The Quantitative Biology Colloquium (QBC) is the centerpiece of the training program, taken throughout all four funded semesters. A 1-unit course, it is required during each semester of funding. With presentations by students, faculty, and visiting speakers, it promotes dialog between trainees and faculty with primarily mathematical or computational backgrounds and those with strong biological training.

ECOL 519: Introduction to Modeling in Biology

Introduction to Modeling in Biology is a 3-credit course that trains PhD students to read modeling papers effectively and critically, assuming only familiarity with calculus concepts.

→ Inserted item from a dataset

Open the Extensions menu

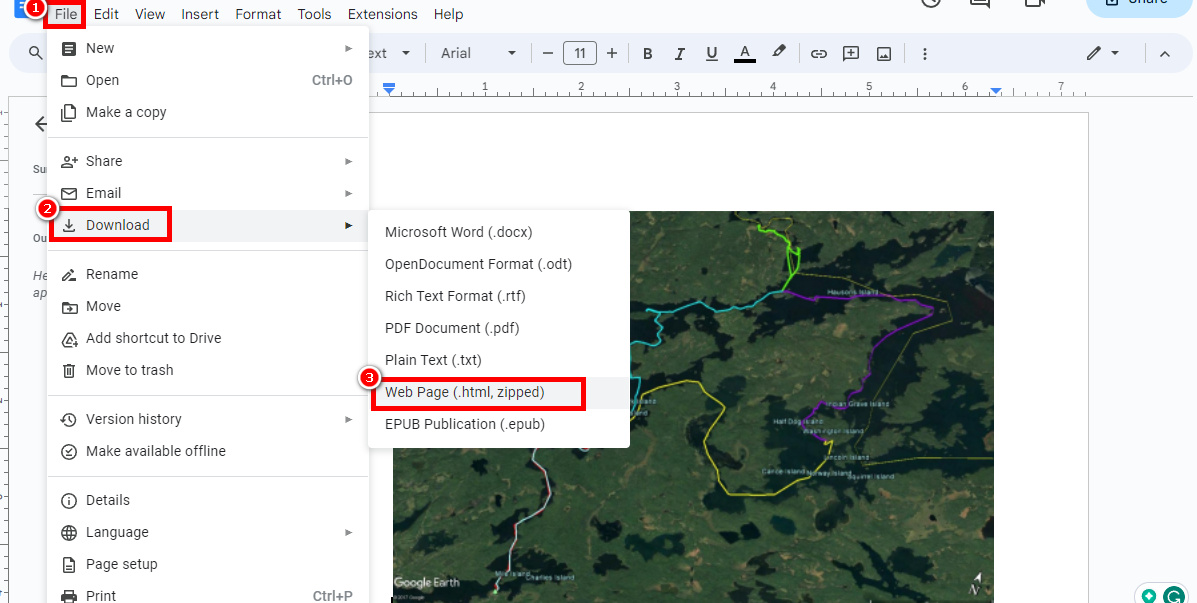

The focus is on high level “input→black box→output” analysis approaches that enable students to grasp the key insights from and limitations of a model without getting lost in technical details. Biology students learn how biological questions can be addressed by models, even if implementation details in those models exceed their mathematical expertise. Quantitative students learn to look beyond implementation details to understand how models are applied in particular ways to a variety of biological problems.

MCB 547: Big Data in Molecular Biology and Biomedicine

Big Data in Molecular Biology and Biomedicine is a 3-credit course that gives students a broad and practical introduction to statistical and machine learning models applicable to modern large-scale biomedical data sets. The course assumes familiarity with introductory statistics and calculus. Throughout the course, students analyze a wide variety of real-world data, including human genotypes, RNA-seq counts, biomedical images, and electronic medical records. The course emphasizes not the bioinformatics necessary to generate each type of data, but rather analysis approaches that can be applied to many types of data. As a mathematical foundation, the course emphasizes the concept of a probability distribution, be it the high-dimensional distribution of data or the one-dimensional distribution of a test statistic.

Foundational Open Science Skills

The 12-week Foundational Open Science Skills (FOSS) workshop is a hands-on modular training program that teaches core competencies in open science, including command-line computing, version control with Git and GitHub, FAIR data principles, data hygiene and governance, reproducible workflows, and cloud-based analysis using CyVerse’s national cyberinfrastructure. While technically rigorous, the curriculum is designed for accessibility, welcoming participants with little to no coding experience and guiding them toward proficiency in modern cloud-based, computational research practices. The curriculum was developed by CyVerse and the U of A Data Science Institute to equip early-career scientists with the practical skills required to thrive in today’s collaborative, computational research environment.